Built-in web tools (web_search/web_fetch)

  • Harness: both map onto the agentcore_browser tool. web_fetch maps cleanly; web_search is approximate — a browser is not a first-class hosted web_search grounding primitive the way Anthropic and Gemini expose one (hence the audit rates web built-ins degraded).
  • Runtime: PLANNED (browser tool not yet wired). Supply web_search via a search MCP server, or keep web-heavy agents on Anthropic / Google.

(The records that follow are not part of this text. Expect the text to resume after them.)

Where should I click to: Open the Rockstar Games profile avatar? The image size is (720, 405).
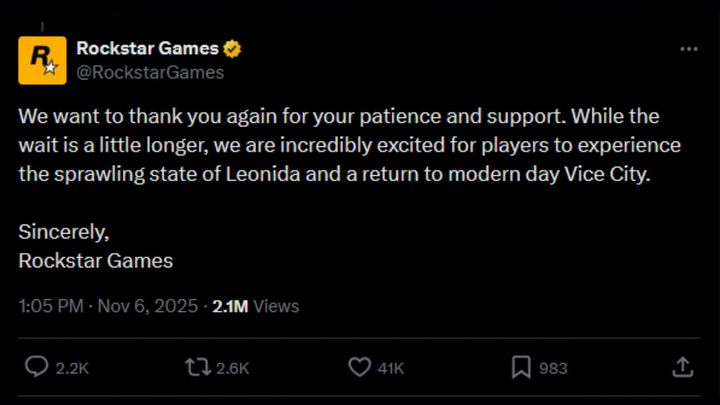click(x=43, y=60)
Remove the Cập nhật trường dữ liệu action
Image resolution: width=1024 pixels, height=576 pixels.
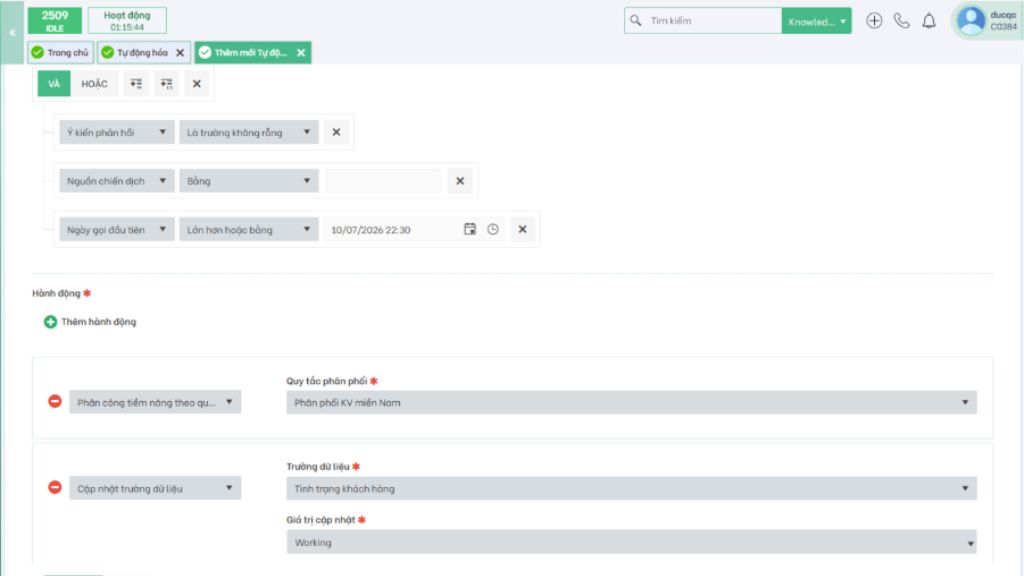tap(55, 487)
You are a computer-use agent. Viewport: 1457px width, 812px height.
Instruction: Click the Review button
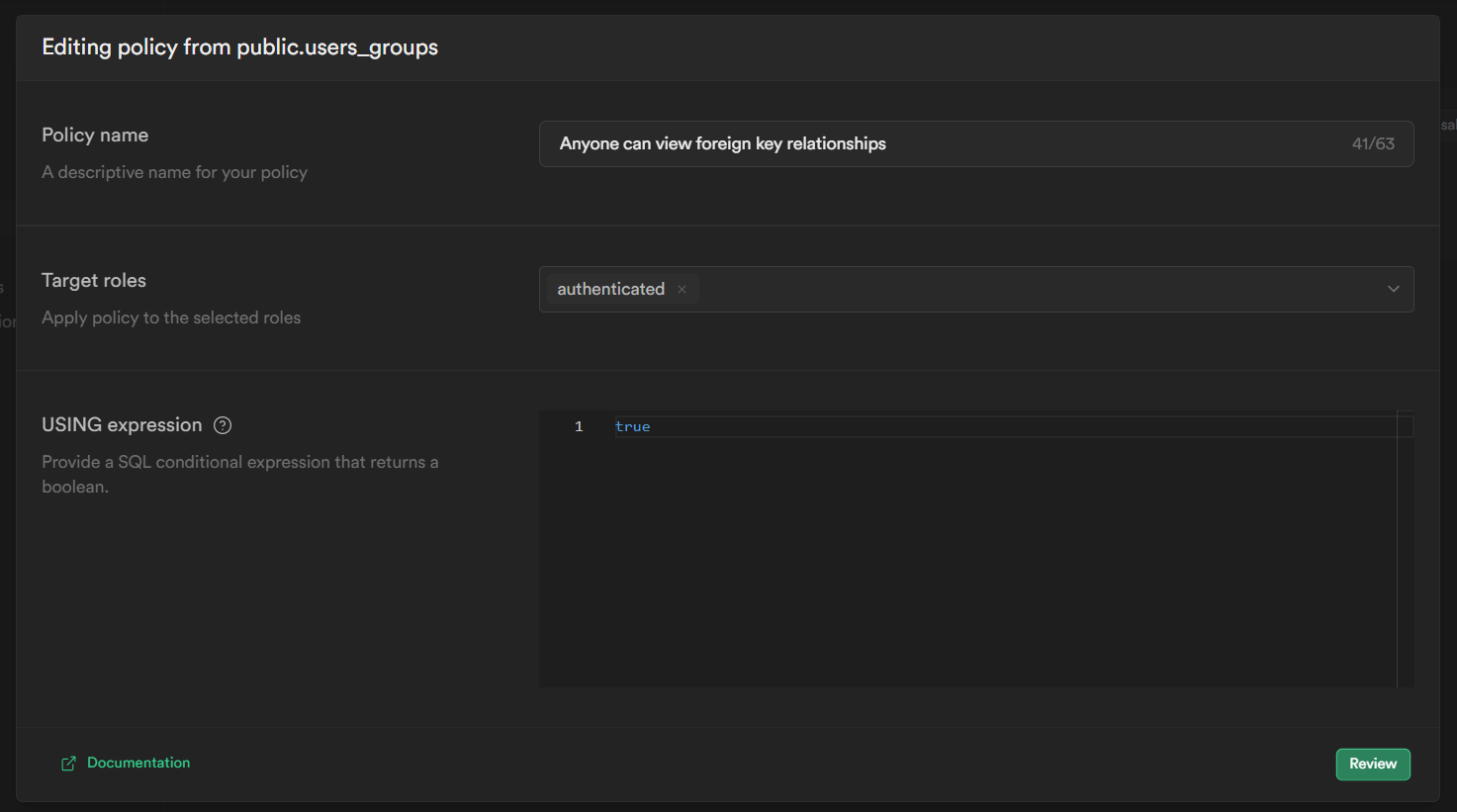click(x=1372, y=764)
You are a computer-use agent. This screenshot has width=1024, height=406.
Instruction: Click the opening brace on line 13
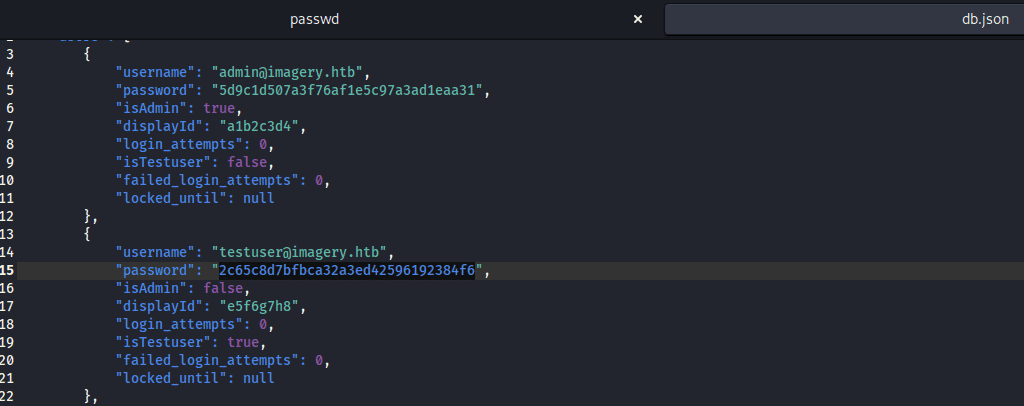pyautogui.click(x=89, y=234)
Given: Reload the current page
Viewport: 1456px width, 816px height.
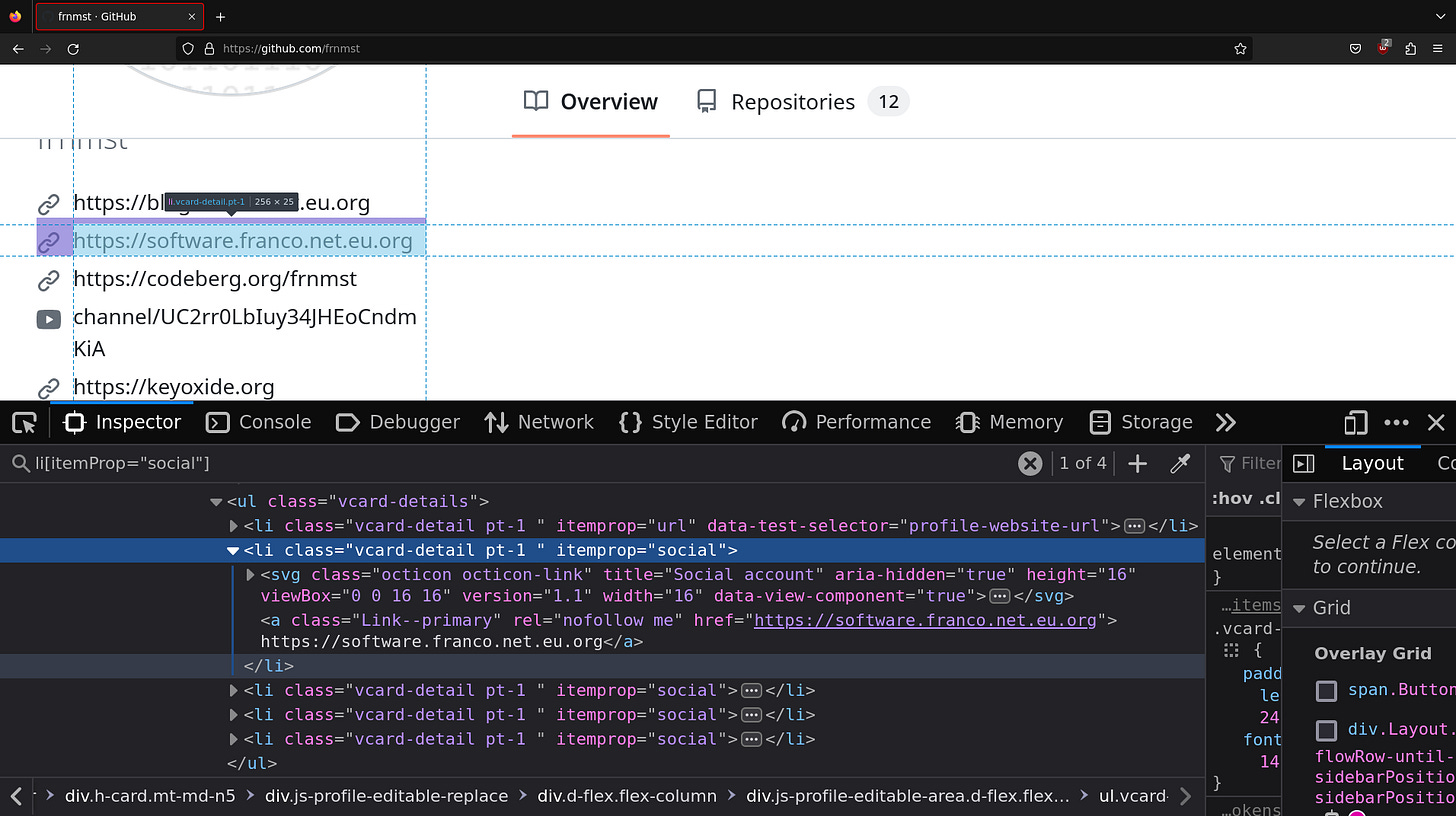Looking at the screenshot, I should pyautogui.click(x=72, y=48).
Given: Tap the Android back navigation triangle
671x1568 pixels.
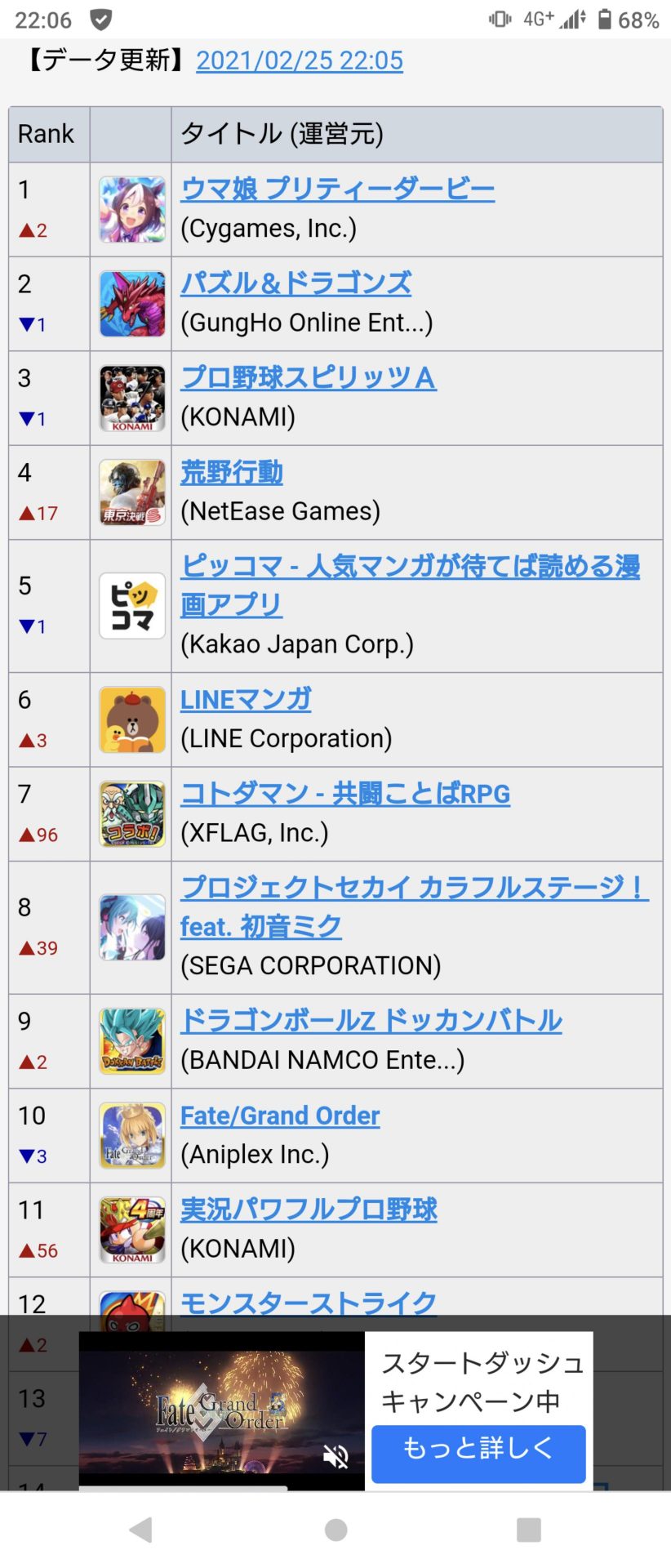Looking at the screenshot, I should (141, 1530).
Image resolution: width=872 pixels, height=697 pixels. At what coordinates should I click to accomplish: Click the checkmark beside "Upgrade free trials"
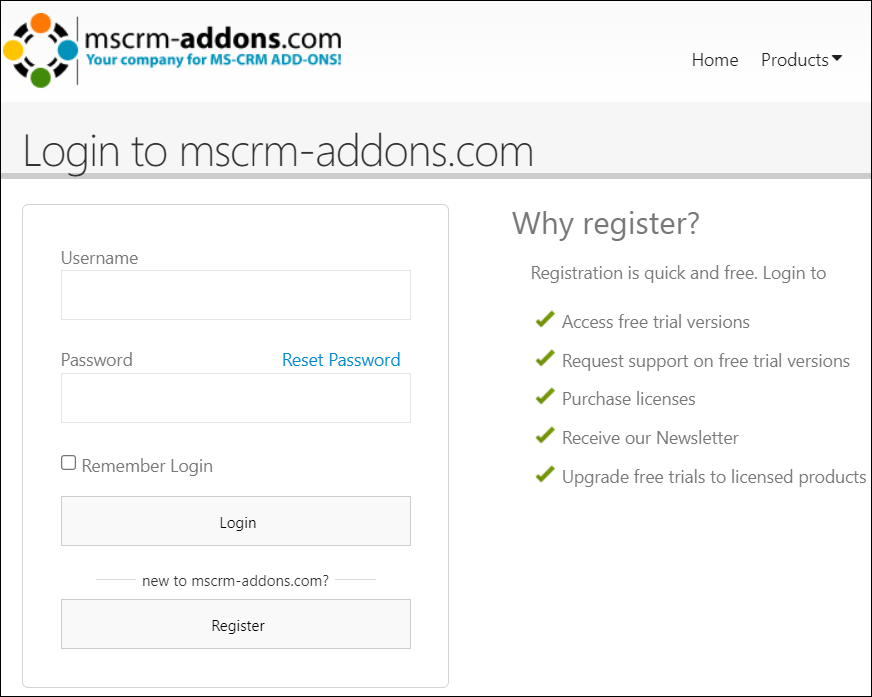(x=545, y=475)
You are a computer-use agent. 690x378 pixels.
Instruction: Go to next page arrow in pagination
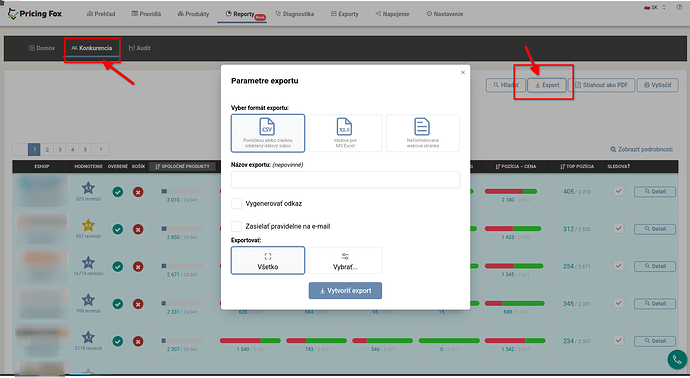(x=101, y=149)
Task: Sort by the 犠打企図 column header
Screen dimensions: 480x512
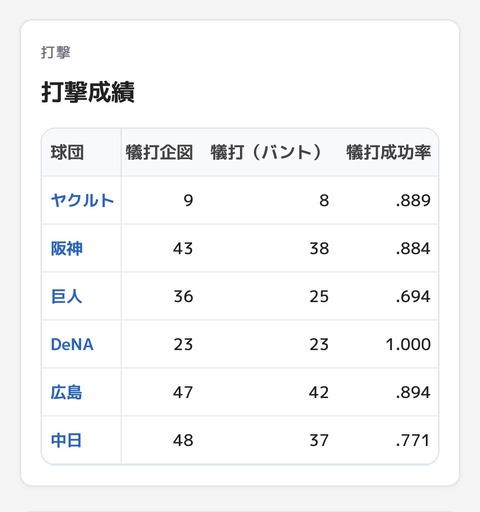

:ask / per-tool approval — unsupported on both

Neither hosted primitive has an interactive approval channel: the Runtime /invocations call is request/response, the Harness invoke is non-interactive, and Strands human-in-the-loop hooks do not cross the hosted boundary. So :ask is unsupported on AgentCore (a bedrock.tool_approval.unsupported diagnostic, never a silent drop). Enforce approval client-side in the loop that calls the resource, or keep :ask agents on Anthropic where the gate is native.

Cost

A deployed AgentCore resource is billed compute plus model tokens per run; the managed Harness adds no container/ECR cost. The local Strands path (bearer token, no deploy) is just model tokens. Tear down harnesses/runtimes you are not using from the AWS console (or bedrock-agentcore-control delete_harness / delete_agent_runtime via boto3) — agentlift destroy archives Anthropic agents from the lockfile only, it does not yet delete AgentCore resources.

Why the local experiment only needed the bearer token

experiments/bedrock-composition/bedrock_strands_subagents.py runs the coordinator + sub-agent in your process against Bedrock model inference, authenticated solely by AWS_BEARER_TOKEN_BEDROCK. That proves the composition (the coordinator delegates to a researcher sub-agent and calls a deterministic tool — objective tool-call trace, confirmed live). A hosted deploy is the separate step that needs Gate B. This is the same "where does the loop run" distinction the audit makes: local/your-app vs hosted.